After a meeting nearly devoid of off-the-field controversy, Goodell said that he had rejected the New England Patriots' request to reduce their penalty -- the loss of first- and fourth-round draft picks and a $1 million fine -- for the deflated-footballs incident that sprang from the 2014 AFC Championship Game. Pats owner Robert Kraft revealed earlier this week that he had sent a letter to Goodell saying that he thought new information -- in this case, the way Tom Brady played this season after the scandal erupted, and the ideal gas law, which Kraft said the league never took into consideration -- demanded that Goodell reconsider his punishment.
"I didn't think there was any new information in there that would cause us to alter the discipline," Goodell said. "There will be no changes to the discipline."
That means the Patriots will not have a first-round draft pick for next month's draft. Brady's own punishment -- a four-game suspension -- is currently being reviewed by an appeals court after a district court judge ruled in Brady's favor and vacated the suspension just before the start of the 2015 season.
Brady's case has spurred conversation between the league and the NFL Players Association about the scope of Goodell's role in discipline for off-the-field transgressions.
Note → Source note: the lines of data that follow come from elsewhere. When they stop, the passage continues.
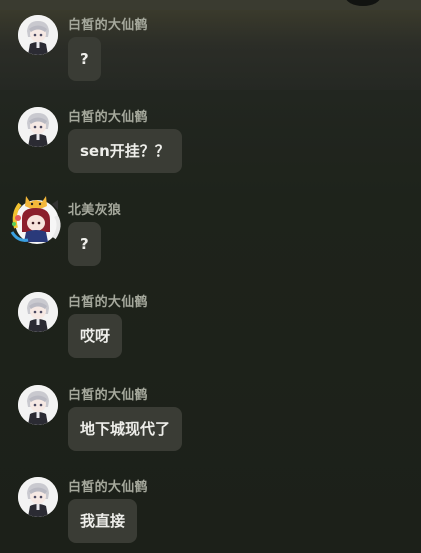 The image size is (421, 553). What do you see at coordinates (103, 521) in the screenshot?
I see `message-bubble: 我直接` at bounding box center [103, 521].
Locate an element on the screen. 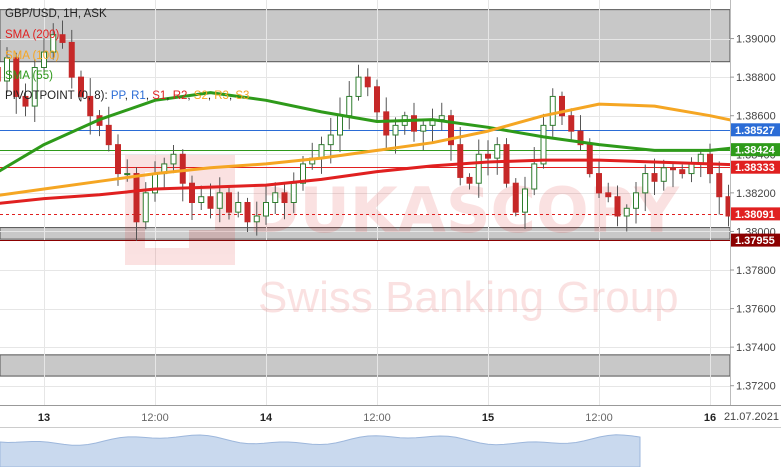 Image resolution: width=781 pixels, height=467 pixels. sma-100-label: SMA (100) is located at coordinates (32, 56).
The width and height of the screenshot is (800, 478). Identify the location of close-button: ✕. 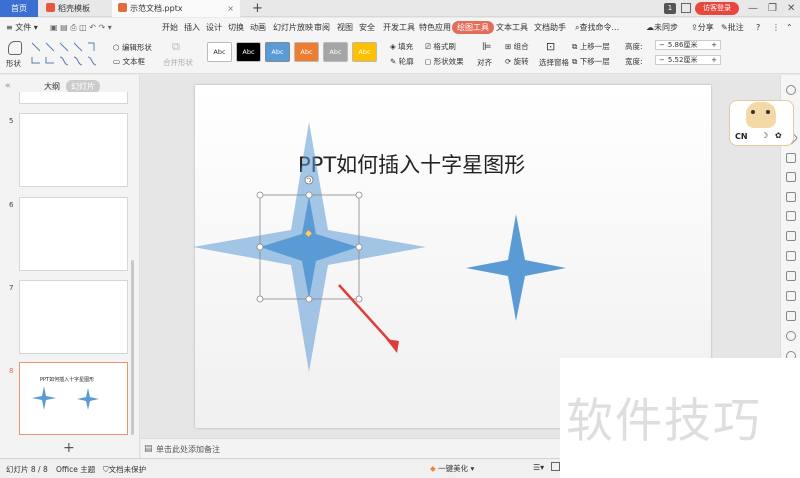
(791, 8).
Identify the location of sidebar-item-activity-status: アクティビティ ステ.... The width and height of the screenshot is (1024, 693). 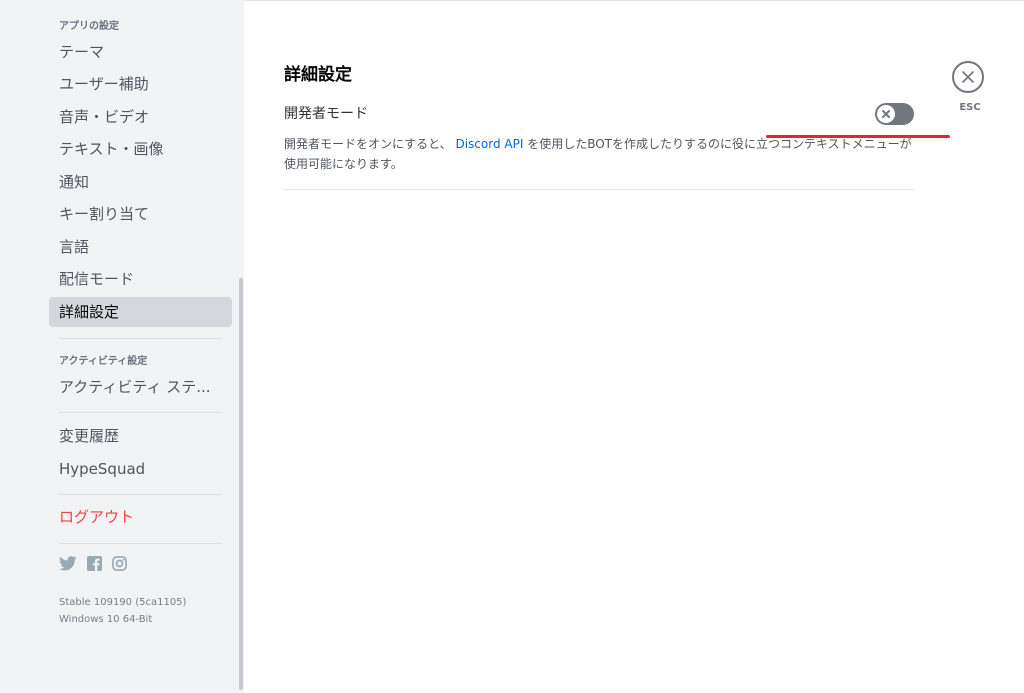
(140, 387).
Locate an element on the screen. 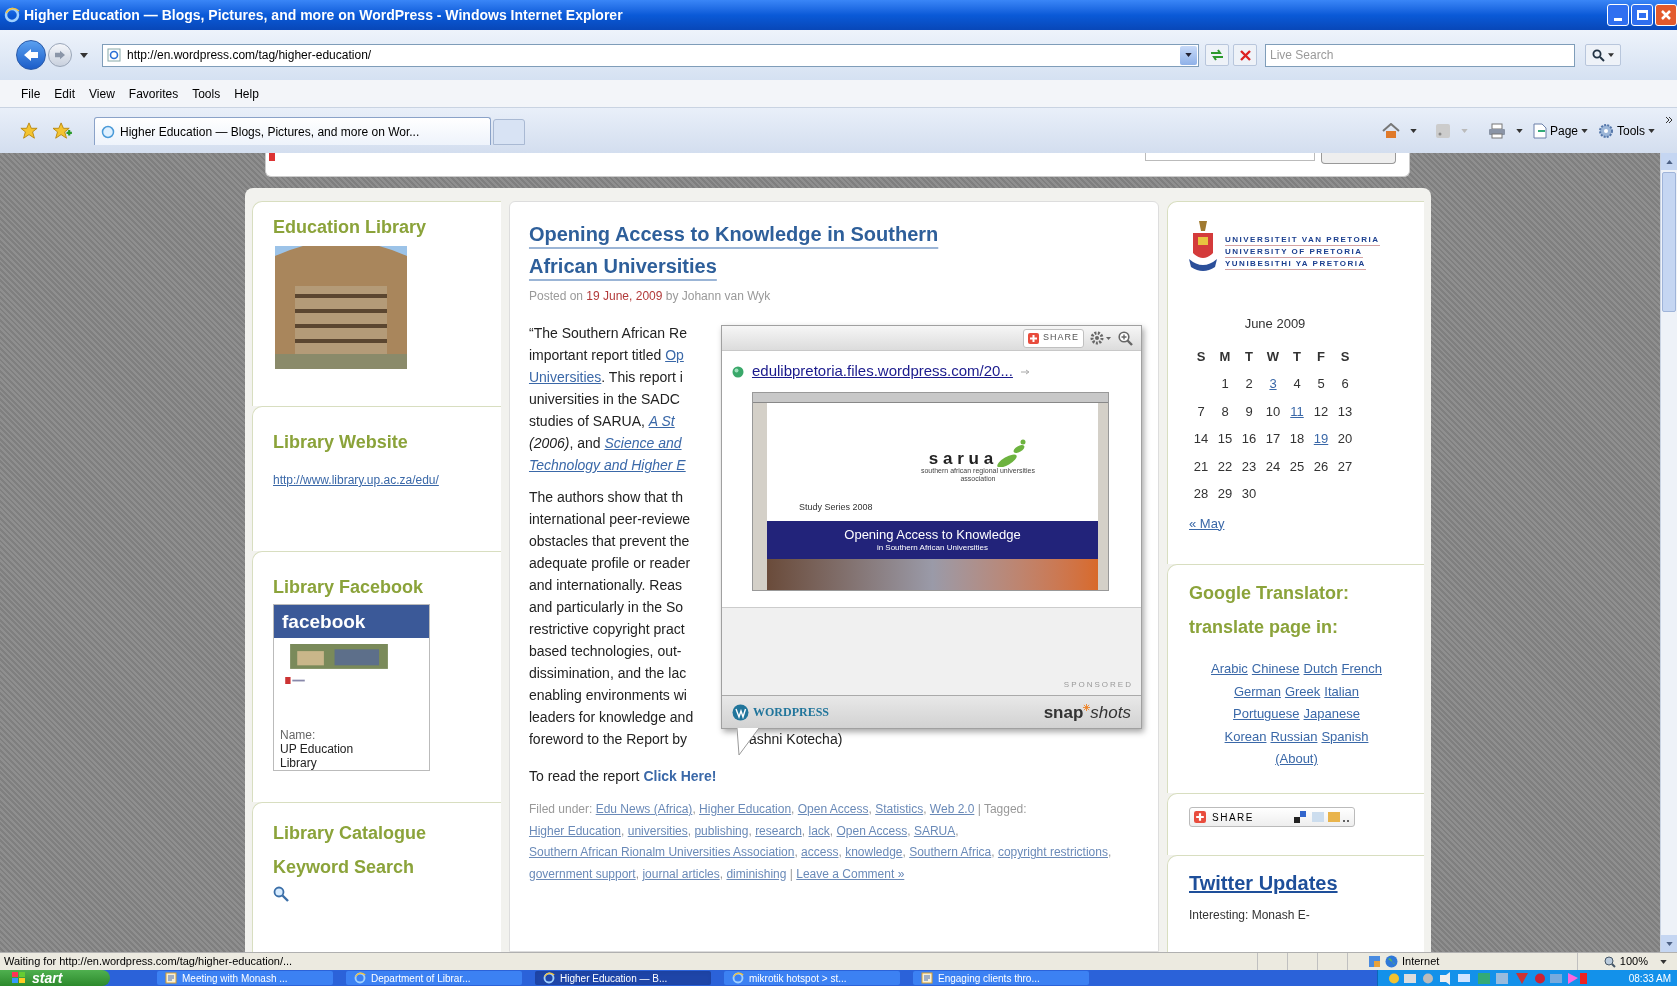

On Wednesday, Goodell said a deal to reduce his power is not imminent.
"I've also been very open over the last several years and we have had discussion about the discipline process for decades," Goodell said. "If we can find a better discipline system, let's do it. We are not close to an agreement, by any stretch of the imagination, on a change to that, as it relates to a third party or other individuals making those decisions. But we are open to that and we'll continue to have that dialogue directly with the union. And if we can come up with a better system, we'll announce it at that point."
At the annual meeting a year ago, it first became clear that the NFL was intent on moving a team to Los Angeles. On Wednesday, Goodell confirmed reports that the NFL is looking to play a game in China soon. The Rams are believed to be among the teams that have volunteered for the game, which is expected to be played in the 2018 season, before their new stadium is completed at home. The game is the NFL's latest foray into international play, and an indication that in coming years, the NFL will seek to expand its market globally. In 2016, there will be three games played in London and one in Mexico City, but the NFL views China as a huge, untapped market for fan interest.
"I think the size and the influence of China in the global marketplace is obviously something you can't ignore," Goodell said. "You can't ignore that as a sport or a business or a nation. From our standpoint, we have lots of fans over there and more importantly, potential fans over there."